281 S.C. 352 (1984)

315 S.E.2d 179

Mary Sue BURNS, Respondent, v. Robert L. WANNAMAKER, D.D.S., Appellant.

Court of Appeals of South Carolina.

Decided April 16, 1984.

Attorney(s) appearing for the Case

John L. Choate, of Nelson, Mullins, Grier & Scarborough, Columbia, for appellant.

Carlos Gibbons, of Kneece, Kneece, Freeman, Willoughby & Ashley, Columbia, for respondent.

Heyward E. McDonald, Mary Lowndes Bryan, Rogers, McDonald, McKenzie, Fuller & Rubin, Columbia, for amicus curiae The South Carolina Dental Ass'n.

Heard Jan. 30, 1984.

Decided April 16, 1984.


This appeal concerns an express pretreatment warranty allegedly given by a dentist. We affirm the Circuit Court to the extent that it found that an express pretreatment warranty to effect a particular result can be extended in South Carolina by a dentist; however, we reverse the Circuit Court's conclusion that the evidence was sufficient to support the magistrate's finding of fact that the appellant Robert L. Wannamaker, a dentist, gave and breached an express warranty as to the manufacture and fit of dentures purchased from him by the respondent Mary Sue Burns and we remand the issue for determination in accordance with Section 18-7-170 of the South Carolina Code of Laws, 1976.

Mrs. Burns brought an action against Dr. Wannamaker in the Magistrate's Court and alleged claims involving, among other things, a breach of contract and a breach of an express pre-treatment warranty. The magistrate found that Dr. Wannamaker breached a contract and an express warranty as to the manufacture and fit of the dentures sold Mrs. Burns. Judgment was entered in her favor in the amount of $550, and Dr. Wannamaker appealed to the Circuit Court.

The Circuit Court held that South Carolina would recognize a cause of action based upon breach of an express pre-treatment warranty to achieve a specific result given by a dentist. It also concluded that the evidence in the record supported the magistrate's findings of fact as to the breach of an express pre-treatment warranty. In affirming the judgment, the Circuit Court reduced the amount of recovery to the price paid by Mrs. Burns for her dentures and to court costs. Dr. Wannamaker appealed to this court asserting that South Carolina does not recognize a common law action for breach of an express warranty given by a dentist and that, in any event, the evidence does not reasonably support, as the Circuit Court held, the finding of fact by the magistrate that an express pretreatment warranty was given by Dr. Wannamaker.

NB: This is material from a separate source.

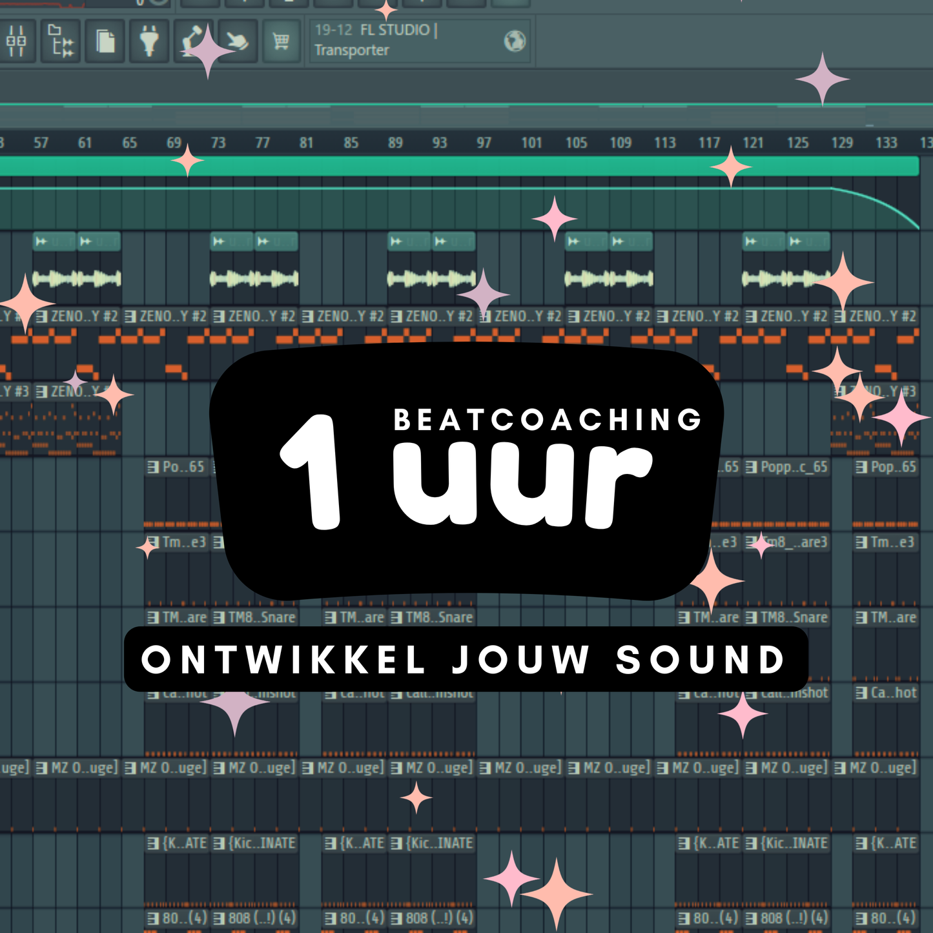Select the Tm..e3 clip
Screen dimensions: 933x933
pos(178,542)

Although there are no cases in South Carolina which address the issue of whether a dentist may enlarge his responsibilities and contract to fulfill specific assurances, we know of no reason why he should not be allowed to do so. See Preston v. Thompson, 53 N.C. App. 290, 280 S.E.2d 780, 781 (1981), cert. denied and appeal dismissed, 304 N.C. 392, 285 S.E.2d 833 (1981). A dentist should be as free as any other person who offers to perform skilled services to contract as he sees fit. If a dentist chooses, he should be able to warrant the results of his treatment. Guilmet v. Campbell, 385 Mich. 57, 188 N.W.2d 601, 43 A.L.R. (3d) 1194 (1971). Indeed, it appears well settled elsewhere that a physician or other healer may bind himself by an express contract to obtain specific results by either treatment or an operation. See, 61 Am. Jur. (2d) Physicians, Surgeons, and Other Healers § 161 at 292-93 (1981).

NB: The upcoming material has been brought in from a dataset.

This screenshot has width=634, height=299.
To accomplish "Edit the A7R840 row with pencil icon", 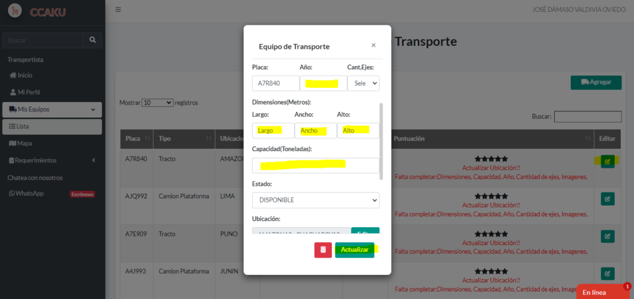I will point(607,162).
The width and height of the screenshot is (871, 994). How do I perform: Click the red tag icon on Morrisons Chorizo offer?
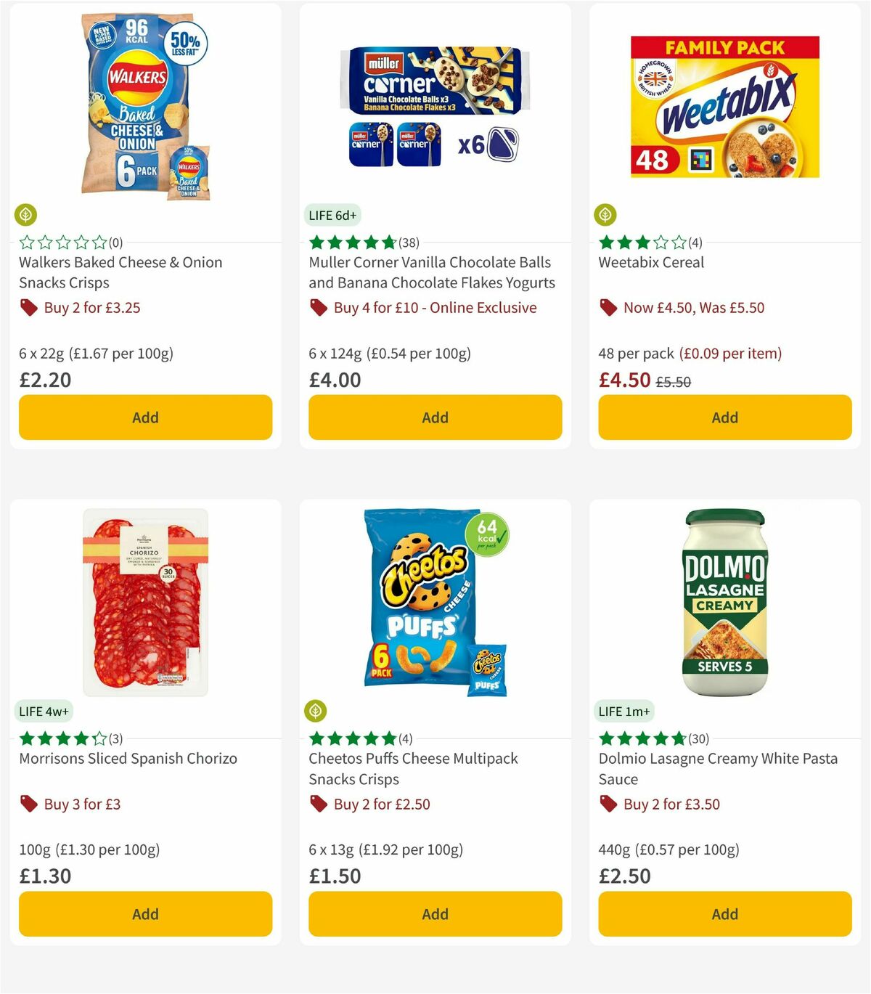(x=28, y=804)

Some courts hold, however, that liability against a practitioner based upon a breach of an express warranty requires proof of payment by the patient of a consideration separate from the consideration paid for the practitioner's normal undertaking to use due care and skill. See, e.g., Dorney v. Harris, 482 F.Supp. 323, 324 (D. Colo. 1980); Coleman v. Garrison, 349 A.2d 8 (Del. 1975); Rogala v. Silva, 16 Ill.App.3d 63, 305 N.E.2d 571, 573 (1973); 61 Am. Jur. (2d) Physicians, Surgeons, and Other Healers, § 161 at 293 (1981); Annot., 43 A.L.R. (3d) 1221 at 1233 (1972). Other courts do not require a separate consideration where the warranty is made prior to treatment and is given to induce the patient to consent to treatment. See, e.g., Scarzella v. Saxon, 436 A.2d 358, 362 (D.C. App. 1981); Cirafici v. Goffen, 85 Ill.App.3d 1102, 41 Ill.Dec. 135, 138-39, 407 N.E.2d 633, 636-37 (1980); Depenbrok v. Kaiser Foundation Health Plan, 79 Cal.App.3d 167, 144 Cal.Rptr. 724, 726 (1978); Sard v. Hardy, 281 Md. 432, 379 A.2d 1014, 1026 (1977); 61 Am. Jur. (2d) Physicians, Surgeons, and Other Healers § 161 at 294 (1981); Annot., supra, n. 12 at 1233. We agree with the latter view.

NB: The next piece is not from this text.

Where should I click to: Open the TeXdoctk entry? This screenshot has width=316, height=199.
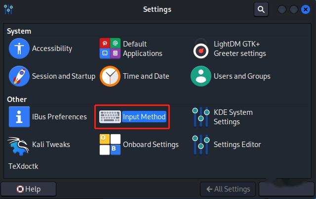tap(23, 166)
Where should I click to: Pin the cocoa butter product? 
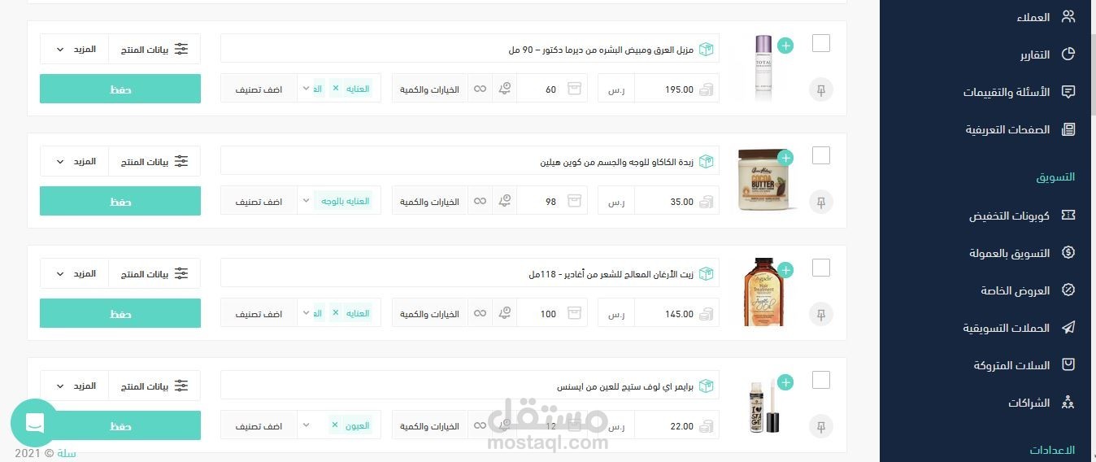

While we adopt the rule that a patient may recover for breach of an express pre-treatment warranty to effect a particular result despite the absence of a separate consideration, we hold that the patient must prove the existence of the alleged warranty by clear and convincing evidence. Scarzella v. Saxon, supra at 362; Sard v. Hardy, supra, 379 A. (2d) at 1027; Sullivan v. O'Connor, 363 Mass. 579, 296 N.E.2d 183, 186 (1973). Our reasons for insisting upon a higher degree of proof as to the existence of an express pretreatment warranty were best explained by the Supreme Judicial Court of Massachusetts in the last cited case as follows:

Considering the uncertainties of medical science and the variations in the physical and psychological conditions of individual patients, doctors can seldom in good faith promise specific results. Therefore it is unlikely that physicians of even average integrity will in fact make such promises. Statements of opinion by the physician with some optimistic coloring are a different thing, and may indeed have therapeutic value. But patients may transform such statements into firm promises in their own minds, especially when they have been disappointed in the event, and testify in that sense to sympathetic juries. If actions for breach of promise can be readily maintained, doctors, so it is said, will be frightened into practicing "defensive medicine." On the other hand, if these actions were outlawed, leaving only the possibility of suits for malpractice, there is fear that the public might be exposed to the enticement of charlatans, and confidence in the profession might ultimately be shaken. See Miller, The Contractual Liability of Physicians and Surgeons, 1953 [Wash. U.L.Q.] 413, 416-423. [Footnote omitted.]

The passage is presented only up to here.